Combine sentinel detection with memory usage logging. Periodically record the current memory usage to a file. If the session ended abnormally and the last recorded memory usage was near the device’s limit, you can be reasonably confident it was an OOM kill. This data helps prioritize memory optimization for the devices that are running out.

Battery and Bandwidth Considerations

A crash report that drains the player’s battery or consumes their mobile data creates a worse experience than the crash itself. Design your upload strategy with these constraints in mind.

Store crash data locally when the crash occurs. On the next launch, check the network and power state before uploading. If the device is on WiFi and charging, upload immediately. If on cellular, defer until WiFi is available or until the player explicitly opens the game again. If the battery is below 20%, defer entirely.

Keep crash payloads small. A structured JSON report with stack trace, breadcrumbs, and device metadata should be under 50 KB. Compress it with gzip before upload. Do not attach full memory dumps from mobile devices — they are too large and contain too much noise. The stack trace, breadcrumbs, and device info are sufficient for 95% of mobile crash investigations.

Store Compliance and Privacy

Both Apple and Google have policies about crash data collection that you must follow. Apple requires that any crash reporting data collection be disclosed in your App Privacy details. Google requires disclosure through the Data Safety section. If you collect device identifiers (even anonymized ones), state this clearly.

Do not collect data that can identify individual players unless they consent. Device model, OS version, and app version are fine. IDFA, GAID, or email addresses require explicit opt-in under both GDPR and the platforms’ own policies. When in doubt, hash identifiers and avoid storing raw personal data in crash reports.

Both stores also monitor your app’s crash rate. Apps with crash-free session rates below 99% may be deprioritized in store search results. Apple’s App Store Connect and Google’s Play Console both provide crash analytics dashboards — monitor these alongside your own crash reporting to ensure nothing is being missed.

“On mobile, the crashes you cannot detect are worse than the ones you can. OOM kills account for more player-visible crashes than actual exceptions, and they leave no trace unless you build detection yourself.”
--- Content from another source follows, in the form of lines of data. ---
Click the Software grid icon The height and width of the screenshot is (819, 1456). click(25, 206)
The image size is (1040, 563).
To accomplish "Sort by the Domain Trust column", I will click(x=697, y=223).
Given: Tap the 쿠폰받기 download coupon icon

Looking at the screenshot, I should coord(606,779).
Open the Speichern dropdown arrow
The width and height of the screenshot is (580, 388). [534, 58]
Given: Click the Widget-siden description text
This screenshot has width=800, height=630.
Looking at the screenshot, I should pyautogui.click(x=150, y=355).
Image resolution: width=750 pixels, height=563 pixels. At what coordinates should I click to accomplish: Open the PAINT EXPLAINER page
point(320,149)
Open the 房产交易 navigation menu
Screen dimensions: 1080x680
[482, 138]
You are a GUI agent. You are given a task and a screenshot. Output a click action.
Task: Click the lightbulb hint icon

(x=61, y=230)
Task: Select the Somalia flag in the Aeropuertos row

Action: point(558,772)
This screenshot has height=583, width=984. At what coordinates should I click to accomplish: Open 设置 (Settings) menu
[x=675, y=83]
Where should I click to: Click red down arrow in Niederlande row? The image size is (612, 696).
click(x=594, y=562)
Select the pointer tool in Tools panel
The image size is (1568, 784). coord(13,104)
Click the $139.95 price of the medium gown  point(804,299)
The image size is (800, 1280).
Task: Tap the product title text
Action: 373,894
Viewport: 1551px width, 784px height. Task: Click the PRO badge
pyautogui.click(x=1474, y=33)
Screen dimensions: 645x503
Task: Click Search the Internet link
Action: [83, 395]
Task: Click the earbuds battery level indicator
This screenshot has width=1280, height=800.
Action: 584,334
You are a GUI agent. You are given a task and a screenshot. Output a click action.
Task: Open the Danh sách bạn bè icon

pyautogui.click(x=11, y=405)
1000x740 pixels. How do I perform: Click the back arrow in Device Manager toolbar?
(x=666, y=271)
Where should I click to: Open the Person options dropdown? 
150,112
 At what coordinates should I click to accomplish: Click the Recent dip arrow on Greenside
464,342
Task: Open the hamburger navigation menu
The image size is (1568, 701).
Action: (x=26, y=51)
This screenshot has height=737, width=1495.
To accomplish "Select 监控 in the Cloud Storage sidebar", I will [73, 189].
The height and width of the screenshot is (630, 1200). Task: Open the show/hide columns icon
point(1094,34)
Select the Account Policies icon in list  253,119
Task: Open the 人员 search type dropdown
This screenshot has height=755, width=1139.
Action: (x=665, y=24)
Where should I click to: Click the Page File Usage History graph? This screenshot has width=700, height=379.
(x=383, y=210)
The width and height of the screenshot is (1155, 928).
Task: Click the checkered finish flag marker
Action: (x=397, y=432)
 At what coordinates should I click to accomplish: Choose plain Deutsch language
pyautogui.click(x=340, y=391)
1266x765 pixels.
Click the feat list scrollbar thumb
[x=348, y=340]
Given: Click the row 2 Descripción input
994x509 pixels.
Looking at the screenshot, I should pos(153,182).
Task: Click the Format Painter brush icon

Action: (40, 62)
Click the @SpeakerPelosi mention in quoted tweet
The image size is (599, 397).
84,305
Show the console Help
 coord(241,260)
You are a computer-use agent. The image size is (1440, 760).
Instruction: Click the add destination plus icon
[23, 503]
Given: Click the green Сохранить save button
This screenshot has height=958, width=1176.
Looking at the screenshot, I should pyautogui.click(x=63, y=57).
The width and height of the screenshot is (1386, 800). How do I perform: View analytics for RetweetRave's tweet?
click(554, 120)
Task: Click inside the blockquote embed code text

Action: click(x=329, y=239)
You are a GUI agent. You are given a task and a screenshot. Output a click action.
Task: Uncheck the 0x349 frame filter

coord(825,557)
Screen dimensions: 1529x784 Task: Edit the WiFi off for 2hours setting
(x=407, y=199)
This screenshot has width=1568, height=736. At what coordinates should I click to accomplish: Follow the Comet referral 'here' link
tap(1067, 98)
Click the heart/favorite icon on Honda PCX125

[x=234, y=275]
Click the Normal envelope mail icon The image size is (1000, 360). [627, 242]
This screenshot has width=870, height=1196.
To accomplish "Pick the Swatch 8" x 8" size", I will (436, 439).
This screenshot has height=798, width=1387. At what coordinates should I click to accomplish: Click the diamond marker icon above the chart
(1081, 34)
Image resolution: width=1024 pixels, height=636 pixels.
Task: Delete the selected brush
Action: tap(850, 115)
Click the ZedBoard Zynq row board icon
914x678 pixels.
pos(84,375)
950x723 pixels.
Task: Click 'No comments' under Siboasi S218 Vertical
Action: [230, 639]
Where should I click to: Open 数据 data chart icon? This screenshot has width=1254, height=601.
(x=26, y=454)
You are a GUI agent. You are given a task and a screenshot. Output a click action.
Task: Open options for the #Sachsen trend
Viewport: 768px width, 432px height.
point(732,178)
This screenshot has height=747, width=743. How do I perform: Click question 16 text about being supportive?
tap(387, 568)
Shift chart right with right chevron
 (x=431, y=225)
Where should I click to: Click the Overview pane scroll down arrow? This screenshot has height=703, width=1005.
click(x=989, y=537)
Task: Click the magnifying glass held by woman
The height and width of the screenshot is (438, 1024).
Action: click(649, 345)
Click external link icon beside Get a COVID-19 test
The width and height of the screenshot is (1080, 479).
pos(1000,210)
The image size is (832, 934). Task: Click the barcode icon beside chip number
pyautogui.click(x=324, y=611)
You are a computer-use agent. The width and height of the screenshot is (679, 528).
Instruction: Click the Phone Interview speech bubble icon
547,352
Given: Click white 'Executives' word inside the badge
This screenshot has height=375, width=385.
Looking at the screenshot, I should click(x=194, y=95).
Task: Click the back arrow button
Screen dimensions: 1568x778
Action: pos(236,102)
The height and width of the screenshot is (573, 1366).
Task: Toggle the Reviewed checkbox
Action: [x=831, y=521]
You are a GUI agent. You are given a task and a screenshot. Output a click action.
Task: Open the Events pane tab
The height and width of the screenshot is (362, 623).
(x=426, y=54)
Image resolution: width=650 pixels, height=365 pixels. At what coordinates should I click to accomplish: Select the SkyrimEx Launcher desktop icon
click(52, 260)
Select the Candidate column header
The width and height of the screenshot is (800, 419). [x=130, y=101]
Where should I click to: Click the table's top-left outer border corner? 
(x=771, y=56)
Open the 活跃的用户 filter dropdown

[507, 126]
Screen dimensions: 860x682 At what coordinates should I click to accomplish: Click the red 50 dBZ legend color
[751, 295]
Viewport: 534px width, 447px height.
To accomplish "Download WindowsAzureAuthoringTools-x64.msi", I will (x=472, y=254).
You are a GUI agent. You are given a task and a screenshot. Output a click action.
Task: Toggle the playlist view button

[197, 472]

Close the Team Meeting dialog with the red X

Symbol Management for Mobile Builds

Mobile builds strip symbols by default for binary size. Without symbols, crash reports show addresses instead of function names. Upload dSYM files for every iOS build through App Store Connect or your crash reporting dashboard. For Android, upload ProGuard/R8 mapping files and native symbol tables (the unstripped .so files).

Automate this in your CI pipeline. Every build that could reach a player — TestFlight, internal testing track, or production — must have symbols archived and uploaded. Tag each symbol set with the exact build version and commit hash so you can match symbols to crash reports months later.

Related Issues

For mobile-specific error logging techniques, see our guide on how to set up error logging for mobile games. For automated bug reporting from mobile SDKs, read automated bug reporting for mobile games. For general crash reporting setup, check how to set up crash reporting for indie games.

Track your crash-free session rate weekly. If it drops below 99.5%, stop feature work and fix crashes. A stable game with fewer features will always outperform a feature-rich game that crashes on every tenth session.